Enunciado da tarefa:
Responda com base no texto sobre as gêmeas de Igrejinha:
(a) Em que data Antônia foi encontrada sem vida?
(b) Qual é a profissão de Michel Persival Pereira?
(c) Em que ano Gisele perdeu a guarda das filhas?

Manhã de 15 de outubro de 2024. A pacata cidade de Igrejinha, no interior do Rio Grande do Sul, amanhece envolta em perplexidade e horror. Antônia, de apenas 9 anos, foi encontrada sem vida, em um cenário que fazia eco à tragédia ocorrida uma semana antes com sua irmã gêmea, Manuela. O silêncio das montanhas que circundam a cidade parecia amplificar a pergunta que ninguém queria verbalizar: como uma mãe poderia ser responsável por tamanha dor?
Michel Persival Pereira, 43 anos, caminhoneiro, é um homem quebrado. “Eu saí para trabalhar, voltei e tinha uma filha morta. Depois saí para ir ao mercado, voltei e tinha outra filha morta. Eu não sei o que aconteceu. Não quero acreditar que foi a mãe delas, mas não há outra explicação”, desabafou à RBS TV, com os olhos embaçados pelas suas lágrimas.
Um mistério revelado aos poucos
A investigação policial começou a juntar as peças logo após a segunda morte. Com a cidade ainda em luto pela pequena Manuela, as circunstâncias de Antônia despertaram suspeitas. A mãe das crianças, Gisele Beatriz Dias, havia sido internada semanas antes na ala psiquiátrica de um hospital, onde relatou ter “ideias perversas” em relação às filhas. A Polícia Civil tratou o caso com cautela, mas os depoimentos começaram a traçar um quadro perturbador.
A filha mais velha de Gisele foi uma das vozes que reforçaram as suspeitas. “Ela é plenamente capaz de fazer isso”, afirmou em seu depoimento. A opinião foi corroborada por médicos que atenderam Gisele e por análises preliminares que sugeriram a possibilidade de envenenamento.
Com quase duas mil páginas, o inquérito remetido à Justiça levou ao pedido de prisão preventiva de Gisele, agora cumprido. Segundo o delegado Ivanir Luiz Moschen Caliari, as evidências apontam para a ingestão de substâncias tóxicas pelas meninas, mas as perícias ainda buscam respostas definitivas.
Uma história de perdas e desencontros
A tragédia das gêmeas não começou em 2024. Em 2022, Gisele perdeu a guarda das filhas após abandoná-las na casa de uma vizinha. Elas passaram meses em um abrigo antes de serem acolhidas pelo avô materno. O histórico de vulnerabilidades familiares colocou as crianças em situações de risco desde muito cedo. No entanto, ninguém poderia prever o desfecho cruel que estava por vir.
O passado das meninas e os conflitos na dinâmica familiar são elementos que os investigadores não ignoram. Segundo o Conselho Tutelar, episódios de negligência marcaram a história da família. A mãe, entre períodos de instabilidade mental e fragilidades sociais, nunca conseguiu retomar plenamente as rédeas da maternidade.

Trechos dos registros:

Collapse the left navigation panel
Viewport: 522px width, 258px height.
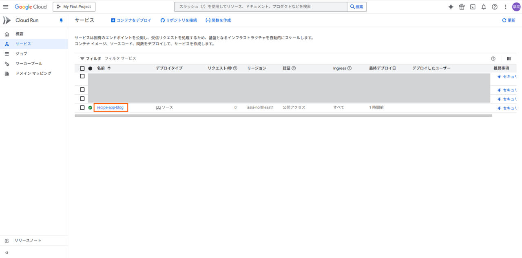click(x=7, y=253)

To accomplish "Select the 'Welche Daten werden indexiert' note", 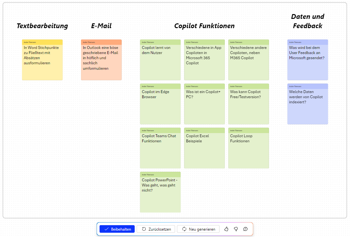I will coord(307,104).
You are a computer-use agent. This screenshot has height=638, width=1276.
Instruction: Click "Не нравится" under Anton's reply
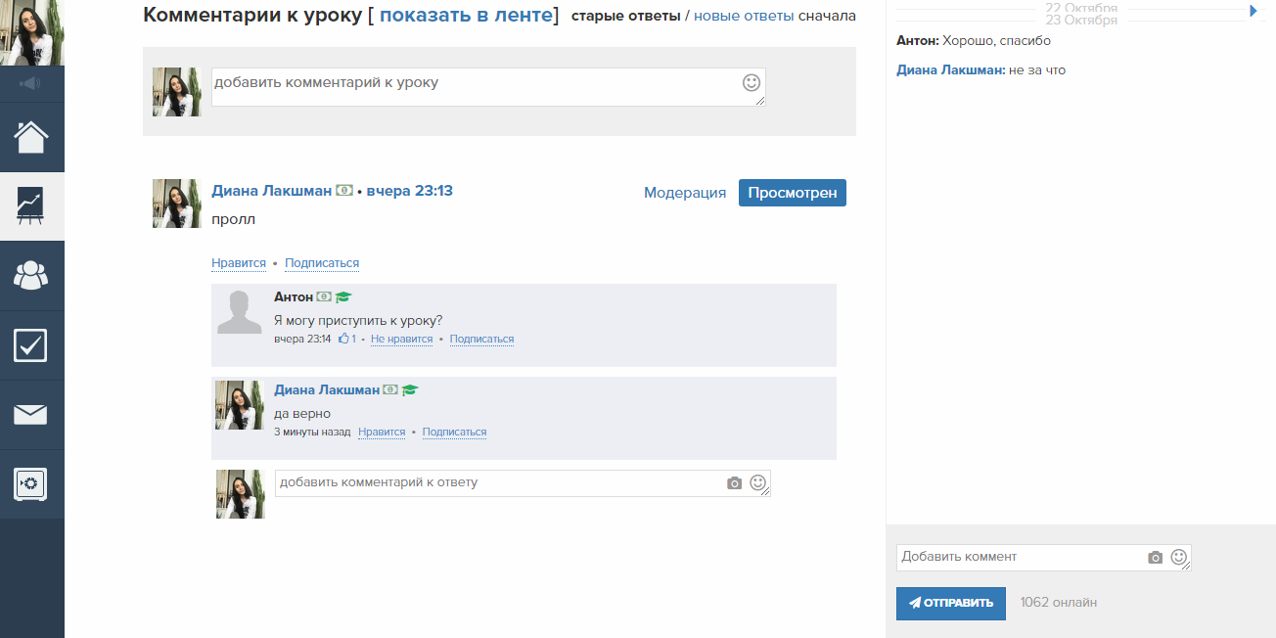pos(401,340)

Resultado do exercício:
(a) Antônia foi encontrada sem vida na manhã de 15 de outubro de 2024.
(b) Michel Persival Pereira é caminhoneiro.
(c) Gisele perdeu a guarda das filhas em 2022.